A 2022 government survey said the number of affected teenage girls had fallen from 29 percent to nine percent since 1998 nationally.But that does not reflect reality in some areas.

"We don't circumcise girls because the culture has changed," Maasai elder Moses Letuati, 50, told AFP -- before admitting one of his four daughters was cut.

Many of the Maasai men at the meeting said it should end, although one said only because an "uncut woman is better" in bed.

- Cries and curses -

"I was screaming and struggling," said Martha, 18, who was 10 when two women, under pressure from their community, cut her at home in Narok East on her father's say-so.

She later fled to a local shelter run by activist Patrick Ngigi, who says his organisation Mission with a Vision has rescued some 3,000 victims of FGM since 1997.

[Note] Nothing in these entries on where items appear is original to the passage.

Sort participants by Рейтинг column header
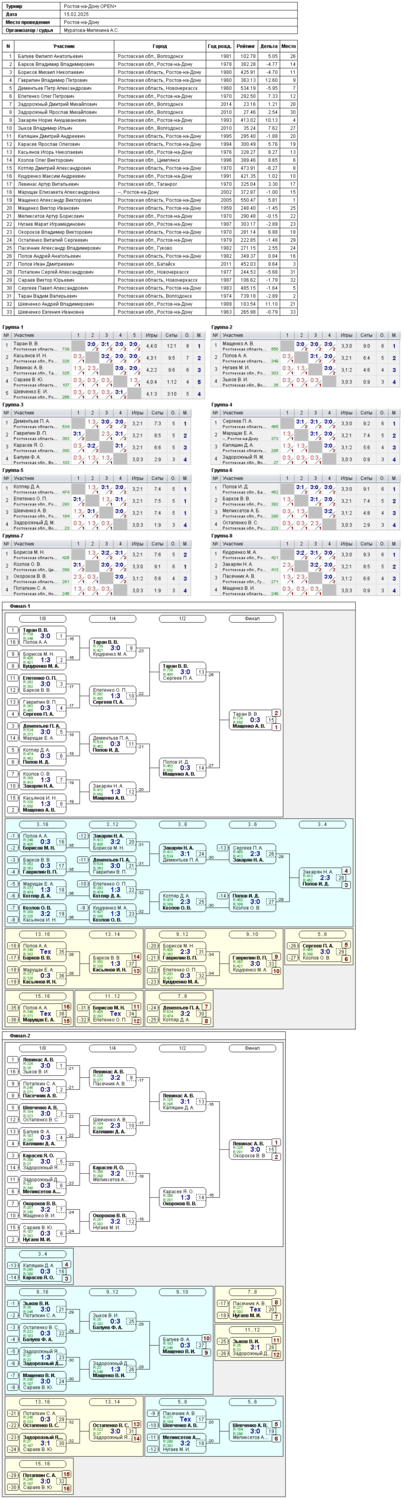 [x=244, y=46]
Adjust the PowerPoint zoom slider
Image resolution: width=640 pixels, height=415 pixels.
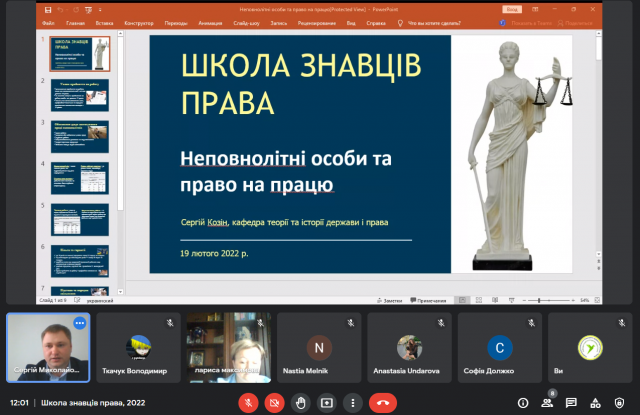pyautogui.click(x=552, y=299)
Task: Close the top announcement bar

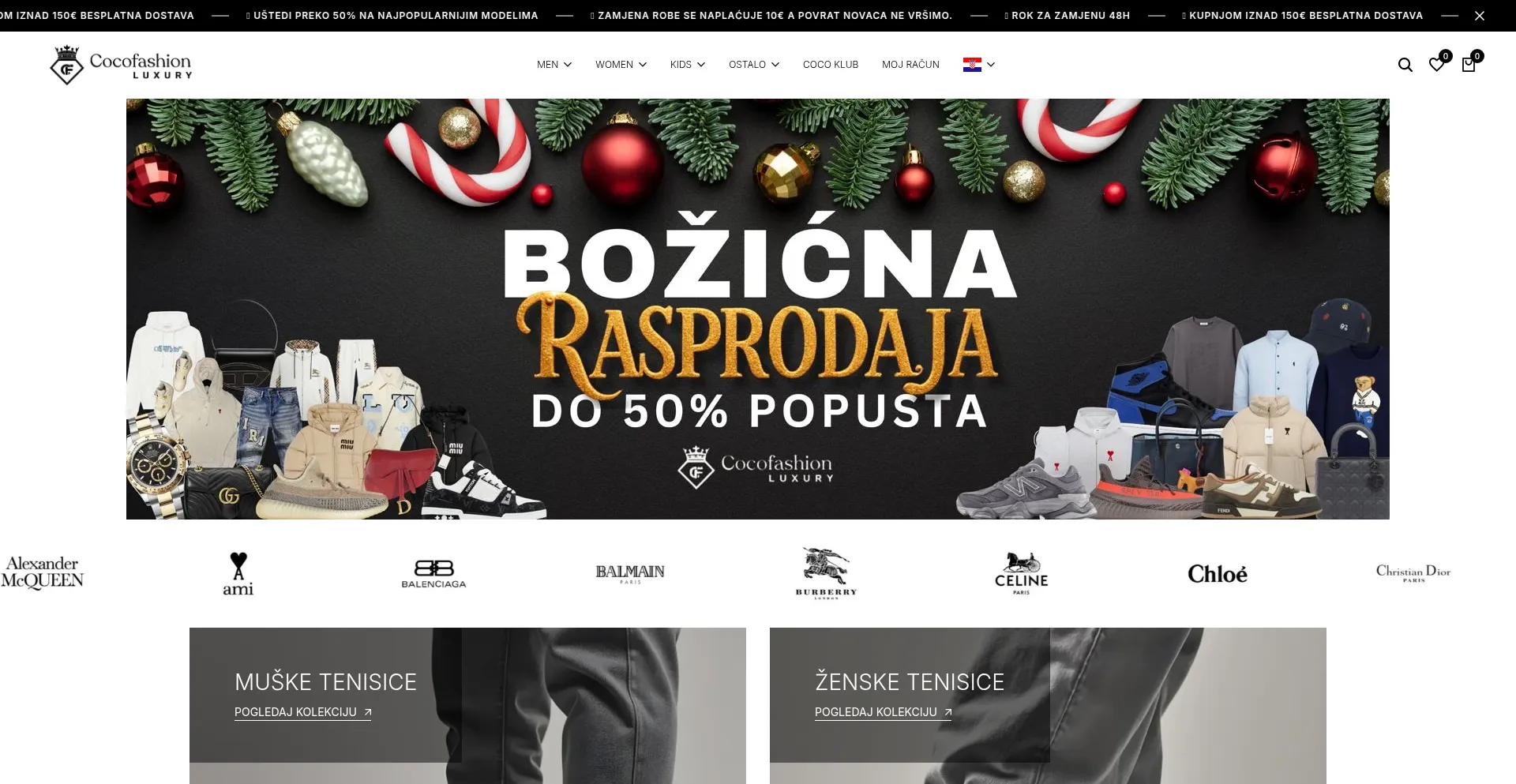Action: click(x=1480, y=16)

The shelter, supported by the United Nations Population Fund, has CCTV and panic buttons to protect the girls from fathers and elders who disagree with its mission.

"It's a dangerous job... You make so many enemies, but slowly with time, you get used to it," said Ngigi, who has faced curses by community elders.

The work is endless: at the village meeting, Ngigi was quietly approached by women pleading with him to take six more girls at risk of FGM.

The practise persists among the community thanks to beliefs that a girl should be cut ahead of marriage, and should she not undergo it will face ostracism.

As a result, Ngigi said change requires education, dialogue and an end to corruption.

"When a policeman comes and finds you doing it, you just give him something and you continue," he said.

Police officer Raphael Maroa rejected the accusation of corruption but admitted FGM was entrenched, with many girls now spirited over the nearby Tanzanian border for the procedure.

Ngigi criticised the community's lack of education -- roughly half of Narok's population is illiterate, according to 2022 figures -- but then admitted to AFP that his two daughters had also been cut, to avoid "conflict with my parents".

- 'A monster' -

The Maasai remain among Kenya's poorest communities and have faced decades of land loss due to colonial settlers and now tourism, and some remain suspicious of outsiders trying to change their way of life.

One young Maasai man told AFP he had friends who still believed in FGM, but said girls were no longer cursed -- a form of social control, used by elders -- for refusing it.

Cynthia Taruru would disagree.

Her father cursed her when her college-educated sister rescued her from FGM aged 11.

"I could see myself dying, or not getting children, because I believed my father had just cursed me," said Taruru, now 23.

"I had to pay my father a cow to get the curse lifted," she said.

Local health officials said victims of FGM often suffer fistulas and obstructed labour in childbirth, exacerbated by long distances to health facilities.

Many young women, hoping to protect their families from arrest for allowing FGM, opt for home births, raising the risk of complications and death, although officials said data was lacking on exact numbers.

Nurse Loise Nashipa, 32, at the Entasekera Health Centre, described FGM as "a monster".

"There's bleeding, and there's pain, and infection," she said, saying most cutting was still done by elderly women in unsanitary conditions.

Officially, FGM rates have fallen, said Rhoda Orido, head nurse at Narok County Hospital, "but I think it's because some deliver at home".

- 'He'll forgive me' -

As night fell at Ngigi's shelter, the girls celebrated the graduation of Cecilia Nairuko, 24, who ran away from FGM and forced marriage at the age of 15 and has qualified as a psychologist.

Beaming, she danced around the facility in a graduation gown that has passed from one girl to the next.

But her mood darkened when asked about her family: her father and three of her four brothers have not forgiven her.

She knows there is one path back to her family: "If I can earn enough money, he'll forgive me."